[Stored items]
☆ ☆ ☆

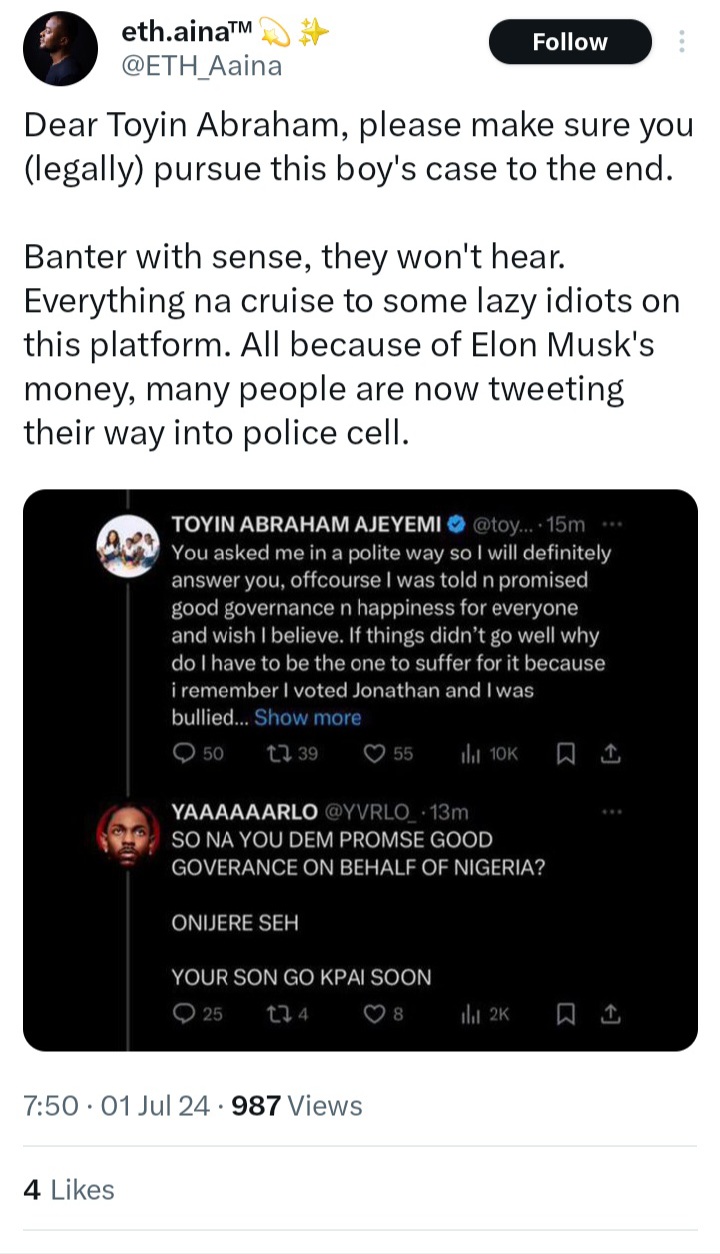Share YAAAAAARLO's reply tweet
The height and width of the screenshot is (1254, 720).
tap(611, 1014)
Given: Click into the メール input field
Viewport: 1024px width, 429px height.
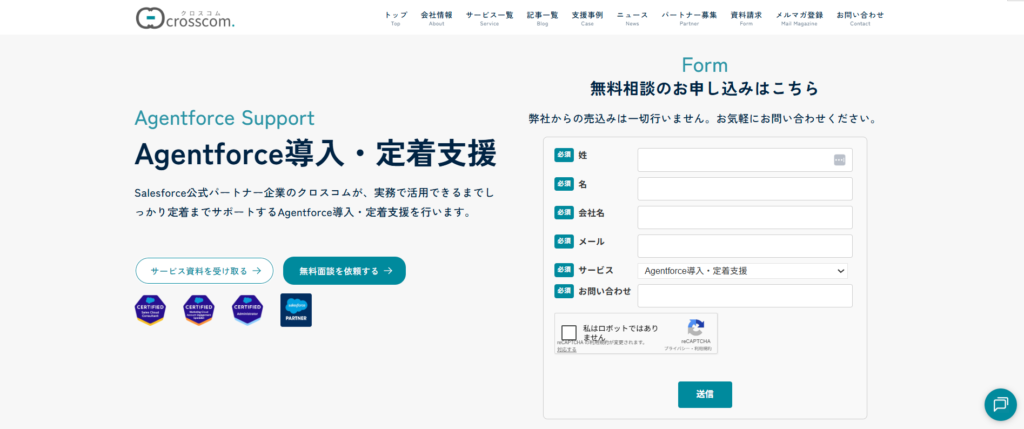Looking at the screenshot, I should point(744,246).
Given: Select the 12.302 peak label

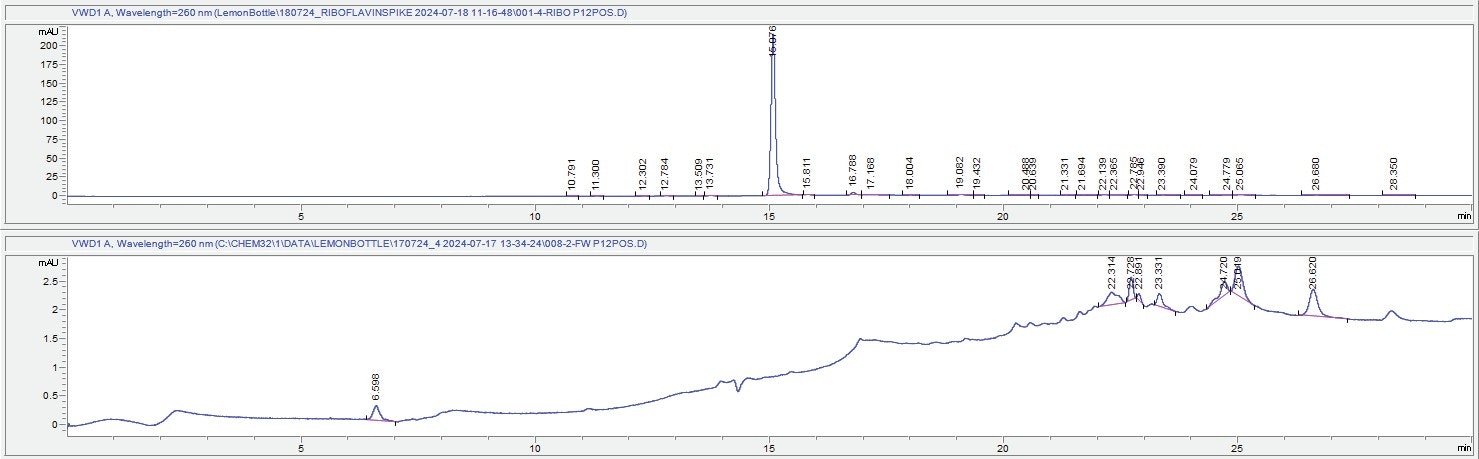Looking at the screenshot, I should click(x=642, y=175).
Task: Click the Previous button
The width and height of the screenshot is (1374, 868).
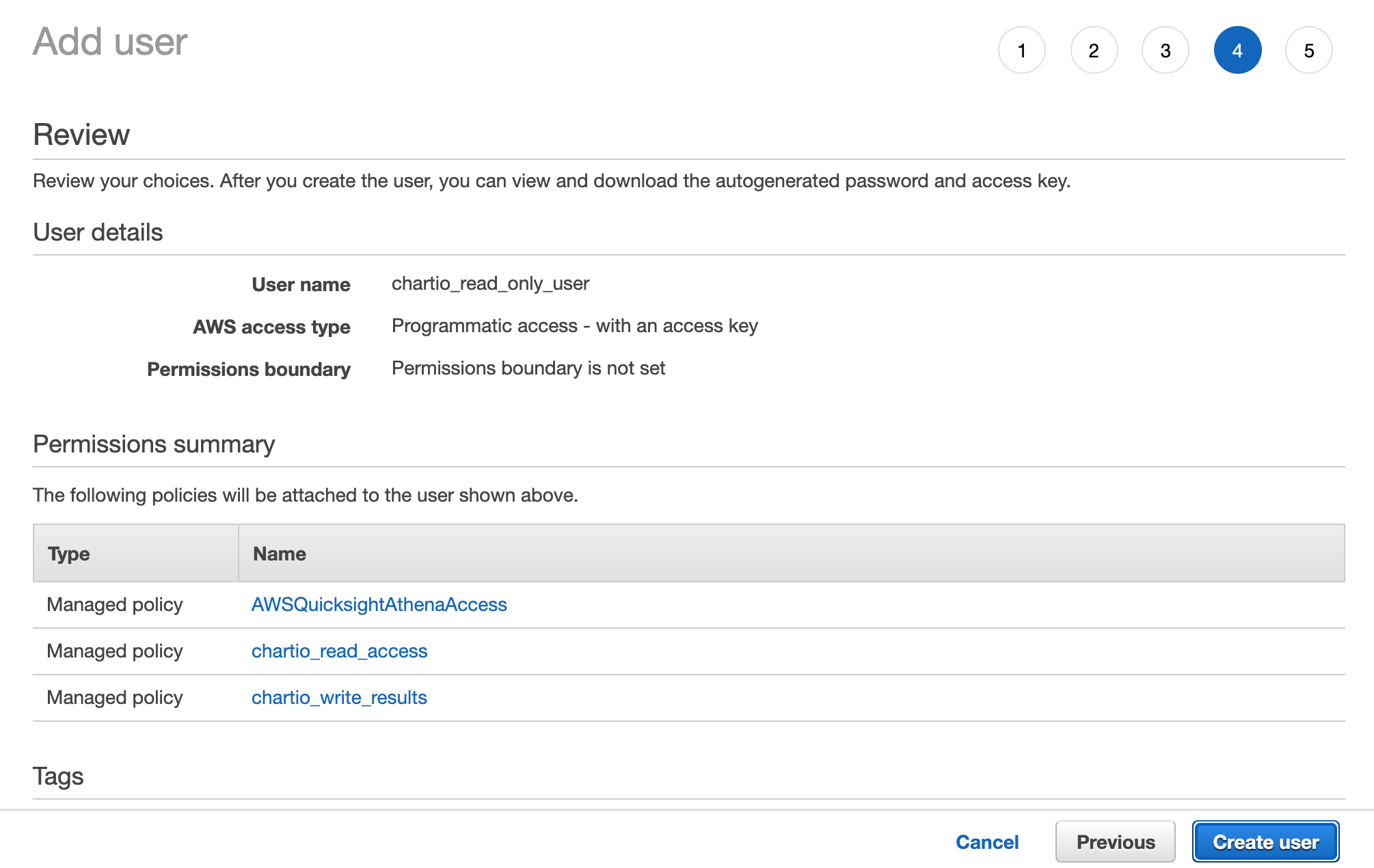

☆ ☆ ☆

> EXERCISE BRIEF
Once you find the line with "Given: Click into the メール input field", restate it and every later line of the data word for word, excluding the pictures.

> EXERCISE OUTPUT
Given: Click into the メール input field
Viewport: 1024px width, 429px height.
Looking at the screenshot, I should point(744,246).
Given: Select the 12.302 peak label

Looking at the screenshot, I should click(x=642, y=175).
Task: Click the Previous button
The width and height of the screenshot is (1374, 868).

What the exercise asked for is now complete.